▶ _Document section_
Rosencrantz and Guildenstern Are Dead [C -- Uncinematic and, worse, I think it's a paean to actors (the only kind of paeans that work on film are to cities; and besides, I hate theater actors, which is to say the reprehensible brand of beings known to high-school attendees as "drama people"). Pretentious besides, with a crappy synthesizer/faux-blues (witty!) score in the bargain. But some of the seeing-Hamlet-from-the-sidelines stuff is kind of interesting, I suppose. I got through it. Seen in an English class].
 
/Psycho/ (the Hitchcock) [A- -- For an hour and a half, it's, like, the best and most beautifully crafted seamy, exploitative horror film ever made. But this time around the entire final quarter played to me like one big snag -- sure it's scary when Lila is up in the mansion, but the only way I can really think to justify the scenes that concurrently take place in the motel below is by imagining that Sam's would-be-intimidating detective moves are supposed to be funny. Actually that may well be the case -- I can certainly imagine that kind of perverse joke coming from Hitch, and he was famous for telling Truffaut that the movie was a comedy -- but it doesn't make the fact that the whole movie loses its footing after Arbogast's death (spolier!) any less annoying. Still, the movie is fascinating as well as entertaining when watched through the lens of that famous line about people being stuck "in their own private traps;" and there's always that first hour and a half].
 
/The Treasure of the Sierra Madre/ [A -- On the surface, it's simply an adventure film as gripping and colorful as any you could wish for. But the adventure genre, from Stevenson and Dumas up through Lucas and Spielberg, is pretty much about good guys and bad guys in terms so clear-cut that they even overlook the question of innate goodness and badness; philosophy doesn't enter into the traditional equation. Sierra Madre, on the other hand, is a story of the slippery slope that is moral compromise -- or even flirtation with moral compromise -- and its cynicism and concern for big questions betray it as a noir simply wrapped in the cloak of another genre. It was John Huston's genius to make the surface of the movie so evocative and entertaining that the bitter side of the pill goes down sans any noir voice-over or fatalism, even with a largely-chirpy score. The superb trio of performances -- of faces -- at the center makes a sweet deal even sweeter].

▶ _Information shown_
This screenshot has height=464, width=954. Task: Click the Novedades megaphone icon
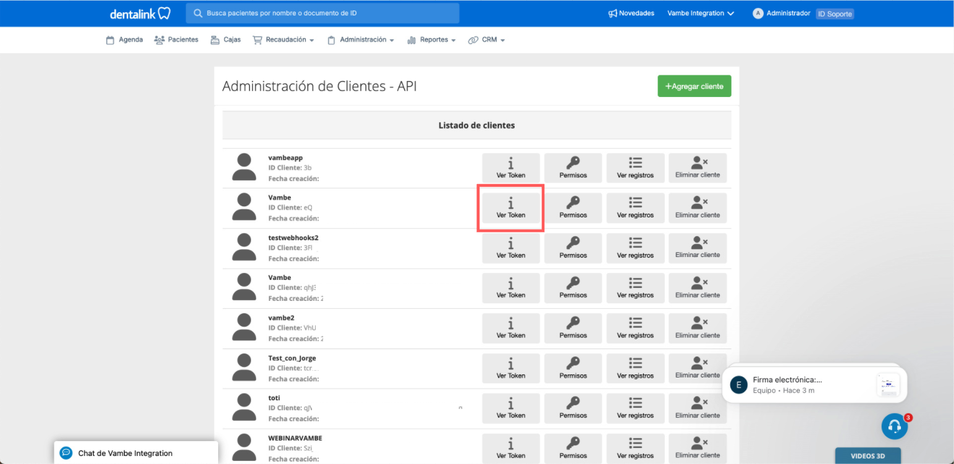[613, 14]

* * *

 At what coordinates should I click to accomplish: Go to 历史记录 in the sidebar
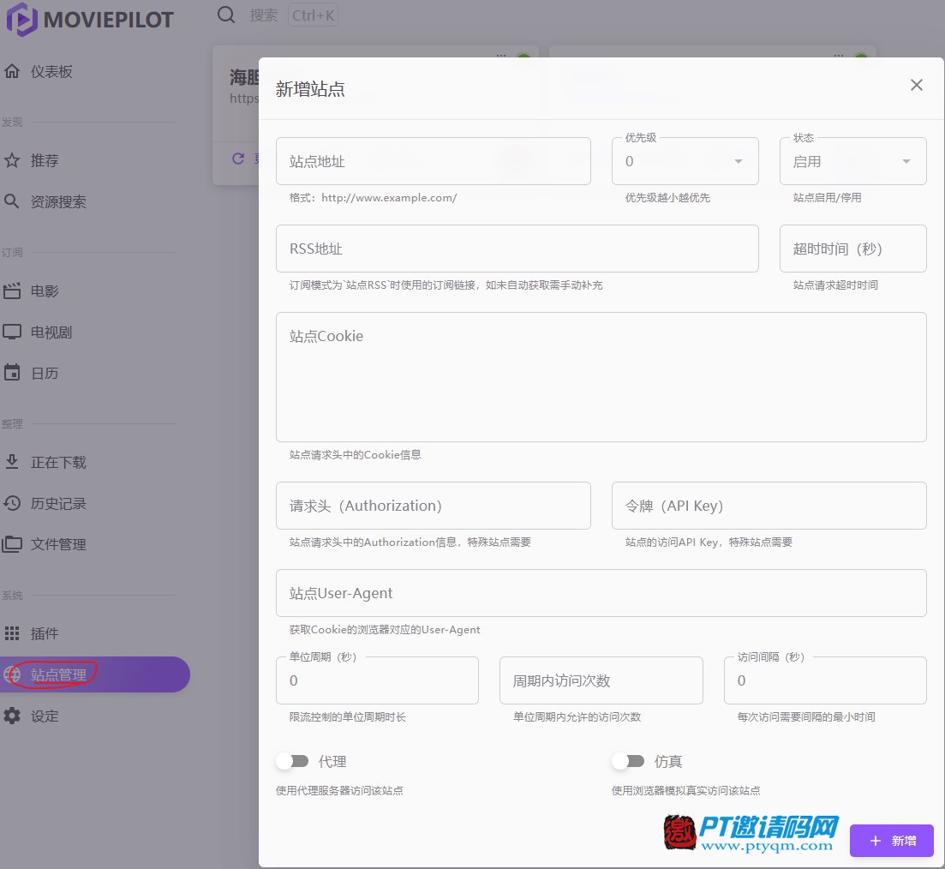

* * *

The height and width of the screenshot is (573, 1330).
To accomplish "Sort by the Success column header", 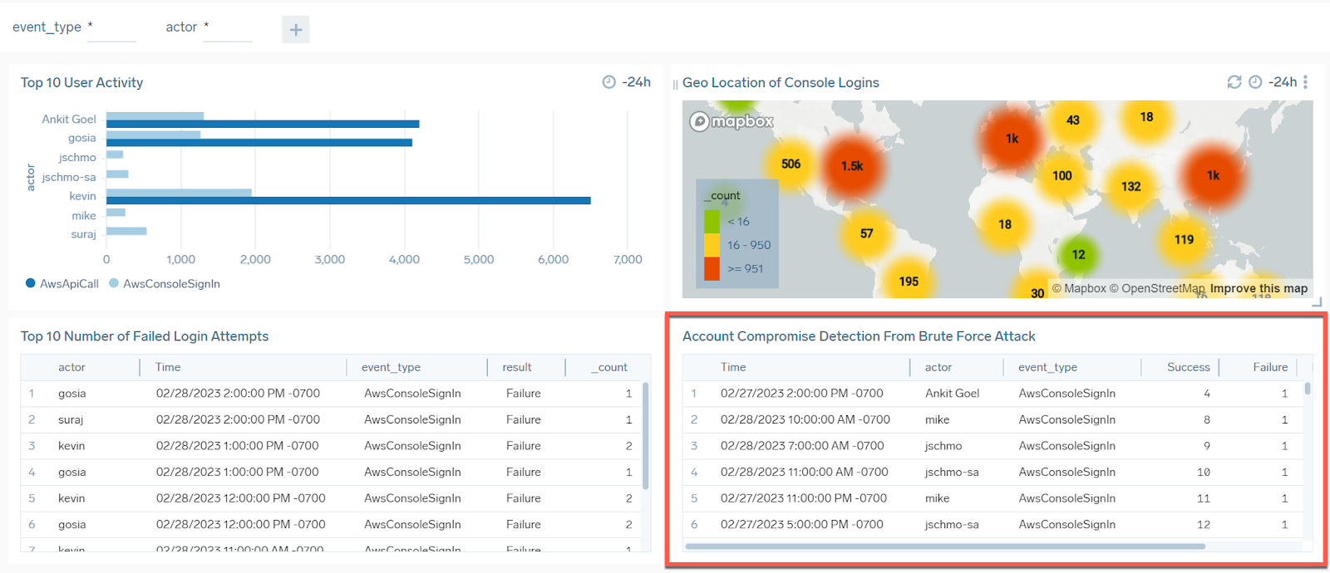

▶ _Exercise tasks_
1/ Using the film reviews, decide whether each statement agrees with the text: (a) The reviewer saw Rosencrantz and Guildenstern Are Dead in an English class. (b) The review of Psycho says the movie loses its footing after Lila's death. (c) The review of The Treasure of the Sierra Madre says the film relies on a noir voice-over. Answer yes or no for each and quote the words of the text that settle it.
2/ Carry on the film reviews from the point where they stop.

▶ _Answers for the exercise_
1/
(a) Yes: "Seen in an English class"
(b) No: "the whole movie loses its footing after Arbogast's death"
(c) No: "the bitter side of the pill goes down sans any noir voice-over or fatalism"

2/
 
Evil Dead [A -- A horror film whose "plot" is so purely functional and whose cheapness is so rigorously exploited -- would that claymation disintegration at the end be even half as scary if it looked slightly real? -- that it comes out truly exemplary of what can be done with a tiny budget. Bruce Campbell's cartoonishly over-accentuated good looks -- I didn't know jaws could actually jut like that -- make a great center for the storm swirling about him. And it's a pretty scary storm. I may not like Spider-Man, but between this and Darkman it's clear that Raimi is probably second only to Burton among directors whose movies are unrepentantly B-derived].
 
The Ladies Man [C -- Kind of bad, which is unfortunate since the title character is pretty funny (where'd they come up with the idea of giving him a speech impediment?). It's hackwork, of course and the memorable bits are far between; there are enough of them, though, to keep it from being painful to watch].
 
Raising Victor Vargas [B- -- Has one great scene -- the climactic kiss, a moment that gives the sense of incredible intimacy without that of intrusion on the audience's part -- and a number of smart, credible performances -- which is to say that the characters never seem like forced depictions of types acting according to our expectations (which is what I half-expected from reading about the movie's plot before hand). And the measured direction, establishing very ordinary problems as the stuff of chamber drama, is reminiscent of -- if not anywhere near as gripping as in -- Rushmore. So goddamn those sit-comy subplots. One funny, hesitant courtship is more than enough; it really doesn't have to be mirrored not once but twice. But it's better than Tadpole].
 
/Vertigo/ [A -- Yes, the photography is still mesmerizing. Yes, the score is still unbelievably beautiful. Yes, it's still brilliantly acted. Yes, it's still divided into two self-contained, perfectly symmetrical halves that reflect forwards and backwards to add up to the most disturbing and profound exploration of the nature of obsession in cinema. (Yes, that sentence is a cliche, but it happens to be true). Yes, the ending is still devastating. Yes, it is still the Greatest Movie Ever Made. No, it will never cease to be any of these things].
 
/Notorious/ [A- -- Speaking of fluid direction (see capsule (*below*), it doesn't get much better than this; the wine cellar scene, despite all the set pieces that De Palma and Spielberg have pulled off since, remains as elegantly directed and orchestrated, as astonishingly lucid in its lay-out, as pretty much anything in movies. I can't figure out whether it's simply by-the-wayside for Hitchcock that this happens to be a story of ideologies, and the evil-mommy complex is better explored in a lot of his other movies. But that's all there is to criticize. Is there anything worse than people who titter at dated moments in old (or semi-recent) movies? Motherfuckers].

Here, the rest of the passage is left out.